Ted Danson appeared to accost Larry when Larry refused to accept a piece of pie sent to him from Danson within the restauraunt they were both visiting. Rosie O'Donnell appeared on two separate occasions to physically assault Larry, and Larry found himself dating two different handicapped women within the same episode. It is this mixture of guest stars doing outrageous things, coupled with outrageous plot tactics such as these which make Curb the great show that it is. The plot of these episodes is always too complex to summarize satisfactorily within the context of this article, as explaining such a thing becomes a cyclical and rambling endeavour. I'll try it anyway, however, and will make this as brief as possible.

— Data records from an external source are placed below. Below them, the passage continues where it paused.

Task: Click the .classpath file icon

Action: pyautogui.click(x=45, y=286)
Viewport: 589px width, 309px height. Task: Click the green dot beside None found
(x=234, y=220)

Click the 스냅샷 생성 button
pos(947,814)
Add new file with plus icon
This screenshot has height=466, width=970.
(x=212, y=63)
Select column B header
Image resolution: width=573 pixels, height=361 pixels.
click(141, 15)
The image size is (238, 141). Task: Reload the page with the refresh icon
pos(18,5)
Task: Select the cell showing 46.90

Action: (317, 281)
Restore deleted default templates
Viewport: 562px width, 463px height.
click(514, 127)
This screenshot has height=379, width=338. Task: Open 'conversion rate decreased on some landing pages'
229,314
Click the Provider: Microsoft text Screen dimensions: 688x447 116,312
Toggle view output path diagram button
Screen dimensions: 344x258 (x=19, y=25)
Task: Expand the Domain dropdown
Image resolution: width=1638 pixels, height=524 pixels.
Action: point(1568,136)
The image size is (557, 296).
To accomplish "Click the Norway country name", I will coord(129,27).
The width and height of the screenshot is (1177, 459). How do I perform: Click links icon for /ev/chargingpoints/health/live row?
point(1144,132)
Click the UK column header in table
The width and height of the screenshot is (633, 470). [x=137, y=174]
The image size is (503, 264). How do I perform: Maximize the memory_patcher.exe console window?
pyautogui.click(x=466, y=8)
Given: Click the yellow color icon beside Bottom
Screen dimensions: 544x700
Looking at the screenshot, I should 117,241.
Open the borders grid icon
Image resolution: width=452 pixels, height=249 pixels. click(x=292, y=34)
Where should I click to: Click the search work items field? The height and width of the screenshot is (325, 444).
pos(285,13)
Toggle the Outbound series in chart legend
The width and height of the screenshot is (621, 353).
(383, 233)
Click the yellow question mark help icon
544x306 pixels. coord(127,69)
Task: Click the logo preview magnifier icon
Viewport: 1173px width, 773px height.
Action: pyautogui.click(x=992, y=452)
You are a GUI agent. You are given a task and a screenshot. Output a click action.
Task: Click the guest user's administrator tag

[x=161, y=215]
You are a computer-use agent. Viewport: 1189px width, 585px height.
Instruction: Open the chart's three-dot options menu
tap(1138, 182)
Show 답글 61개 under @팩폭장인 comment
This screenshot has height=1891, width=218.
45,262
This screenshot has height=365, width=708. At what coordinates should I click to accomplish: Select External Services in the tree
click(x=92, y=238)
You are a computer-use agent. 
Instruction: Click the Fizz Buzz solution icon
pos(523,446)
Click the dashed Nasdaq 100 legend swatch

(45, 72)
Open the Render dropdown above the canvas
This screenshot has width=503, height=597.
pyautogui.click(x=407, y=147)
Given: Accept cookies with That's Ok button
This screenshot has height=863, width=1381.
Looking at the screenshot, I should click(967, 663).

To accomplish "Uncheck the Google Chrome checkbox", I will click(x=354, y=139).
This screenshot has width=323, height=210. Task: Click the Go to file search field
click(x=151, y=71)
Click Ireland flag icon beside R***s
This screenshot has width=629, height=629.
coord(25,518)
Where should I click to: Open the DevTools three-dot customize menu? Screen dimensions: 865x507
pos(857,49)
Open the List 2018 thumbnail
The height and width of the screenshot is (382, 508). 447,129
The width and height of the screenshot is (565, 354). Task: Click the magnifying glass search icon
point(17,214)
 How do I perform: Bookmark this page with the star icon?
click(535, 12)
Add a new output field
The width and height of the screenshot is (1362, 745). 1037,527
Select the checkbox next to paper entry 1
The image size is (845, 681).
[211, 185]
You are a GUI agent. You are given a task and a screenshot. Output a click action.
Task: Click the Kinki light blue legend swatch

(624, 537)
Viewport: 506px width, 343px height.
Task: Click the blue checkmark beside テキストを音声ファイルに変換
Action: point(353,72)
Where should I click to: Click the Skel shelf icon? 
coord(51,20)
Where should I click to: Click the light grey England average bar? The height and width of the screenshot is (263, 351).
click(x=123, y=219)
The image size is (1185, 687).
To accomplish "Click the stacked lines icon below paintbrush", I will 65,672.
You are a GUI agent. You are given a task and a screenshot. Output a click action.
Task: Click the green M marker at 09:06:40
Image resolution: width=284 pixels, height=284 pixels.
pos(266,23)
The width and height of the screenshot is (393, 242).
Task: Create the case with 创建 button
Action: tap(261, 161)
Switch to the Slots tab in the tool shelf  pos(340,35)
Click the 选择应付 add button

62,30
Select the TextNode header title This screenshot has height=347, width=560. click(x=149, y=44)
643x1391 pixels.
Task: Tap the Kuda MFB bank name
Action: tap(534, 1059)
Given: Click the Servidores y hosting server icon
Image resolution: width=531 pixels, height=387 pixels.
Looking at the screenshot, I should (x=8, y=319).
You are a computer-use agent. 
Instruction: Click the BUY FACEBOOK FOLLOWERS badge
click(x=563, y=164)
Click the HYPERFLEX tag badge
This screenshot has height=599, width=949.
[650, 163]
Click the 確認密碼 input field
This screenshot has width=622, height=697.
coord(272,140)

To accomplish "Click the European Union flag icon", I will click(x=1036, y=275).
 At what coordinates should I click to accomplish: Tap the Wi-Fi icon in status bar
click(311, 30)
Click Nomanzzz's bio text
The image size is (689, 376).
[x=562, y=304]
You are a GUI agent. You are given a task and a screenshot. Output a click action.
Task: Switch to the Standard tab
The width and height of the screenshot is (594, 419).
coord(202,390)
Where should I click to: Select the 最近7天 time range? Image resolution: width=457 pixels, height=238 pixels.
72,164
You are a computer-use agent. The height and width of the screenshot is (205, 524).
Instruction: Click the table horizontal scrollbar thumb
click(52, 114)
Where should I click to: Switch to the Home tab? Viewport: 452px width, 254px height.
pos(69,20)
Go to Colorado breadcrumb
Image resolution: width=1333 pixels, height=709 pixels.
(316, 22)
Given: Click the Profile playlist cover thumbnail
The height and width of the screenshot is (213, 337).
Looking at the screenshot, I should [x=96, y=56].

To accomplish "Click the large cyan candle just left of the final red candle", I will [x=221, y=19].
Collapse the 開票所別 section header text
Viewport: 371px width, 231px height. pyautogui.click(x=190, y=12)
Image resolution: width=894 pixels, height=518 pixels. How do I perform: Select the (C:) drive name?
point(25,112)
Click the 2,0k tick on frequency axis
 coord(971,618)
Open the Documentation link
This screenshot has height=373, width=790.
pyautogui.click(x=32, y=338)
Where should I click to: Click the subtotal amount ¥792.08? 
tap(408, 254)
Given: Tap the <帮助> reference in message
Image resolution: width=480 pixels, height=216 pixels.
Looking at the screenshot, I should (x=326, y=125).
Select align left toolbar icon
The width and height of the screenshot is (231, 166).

Larry finds himself inadvertently dating a handicapped woman, with whom he feels too guilty to break up, though he eventually elects to leave her anyway as the sexual uncertainty becomes unbearable to him. However, in the fashion of the show, just when he is about to end the relationship over dinner, he discovers the upside to dating a disabled person, including such perks as cutting reservation lines, getting preferential seating and parking, and just all-around amiable interactions with people.
Things start to go downhill, however, when Larry has his Blackberry hurled into the ocean and thus loses the phone number of this women, whom he dubs "Denise Handicap". While out looking for her house in order to regain her number, Larry, on some basis of assumption that all handicapped people in area know each other, decides to ask a different disabled woman if she knows anything of Denise. In the process, he finds himself dating her instead due to convenience and the desire to continue to date a handicapped person for the purposes of appearance. However, he invites this new woman to a party in which the old handicapped woman is also present, causing his deceit to be exposed, and ultimately inciting Rosie O'Donnell to chase him down and physically assault him.
There you go, and that was just the brief, abridged version. If you like what you read, you will certainly enjoy the program, which is much more involved, yet is extremely easy to follow, surprisingly. All of you fans out there, unite and send me your comments on recent episodes and we'll see if we can start a mild movement.
Tune in again this Sunday at 9 on HBO when Jerry Seinfeld reappears in an episode entitled "The Bare Midriff".